### Document section
- Opening Delimiter -

Some of us spend way too much time online, and EarthLink is OK with that. The company provides Internet connections to more than 1 million consumers and about 150,000 businesses in the US. About two-thirds of those are broadband users. It also offers such services as VoIP computer telephony and Web hosting. EarthLink provides broadband access over cable lines through agreements with network operators including Time Warner Cable, Bright House, and Comcast, while DSL and dial-up connections are made possible over phone lines owned by AT&T and Verizon, among others. The company enterprise segment implements and manages private data networks in addition to providing Internet access and Web hosting for businesses.
The company operates in two segments – business services and consumer services. Its business customers account for three-quarters of sales. Residential customers make up the other 25%. While it serves fewer business customers (150,000 vs. 1 million residential customers), EarthLink offers more robust services to business customers and is able to charge more.
EarthLink serves residential and business customers nationwide.
Sales and Marketing
The company scouts for new business customers through direct, inside, and independent sales channels, such as resellers and IT consulting firms. It doesn’t use a dedicated sales force for residential customers; they’re targeted through call centers, online ads, and resellers such as Time Warner Cable and Dish Network.

- Closing Delimiter -

### Listed entries
- Opening Delimiter -

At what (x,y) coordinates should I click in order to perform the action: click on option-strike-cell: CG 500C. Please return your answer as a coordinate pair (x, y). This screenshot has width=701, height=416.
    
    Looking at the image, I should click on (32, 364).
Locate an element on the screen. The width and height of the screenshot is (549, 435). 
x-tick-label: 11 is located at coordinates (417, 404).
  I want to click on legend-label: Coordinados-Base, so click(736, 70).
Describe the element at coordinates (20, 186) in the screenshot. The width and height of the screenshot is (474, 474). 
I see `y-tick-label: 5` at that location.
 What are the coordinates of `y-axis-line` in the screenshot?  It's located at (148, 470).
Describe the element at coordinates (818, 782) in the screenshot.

- Closing Delimiter -

Please reproduce the passage of the EarthLink profile that starts with the words containing "The company operates" and ends with "business customers nationwide.", copying it word for word.

The company operates in two segments – business services and consumer services. Its business customers account for three-quarters of sales. Residential customers make up the other 25%. While it serves fewer business customers (150,000 vs. 1 million residential customers), EarthLink offers more robust services to business customers and is able to charge more.
EarthLink serves residential and business customers nationwide.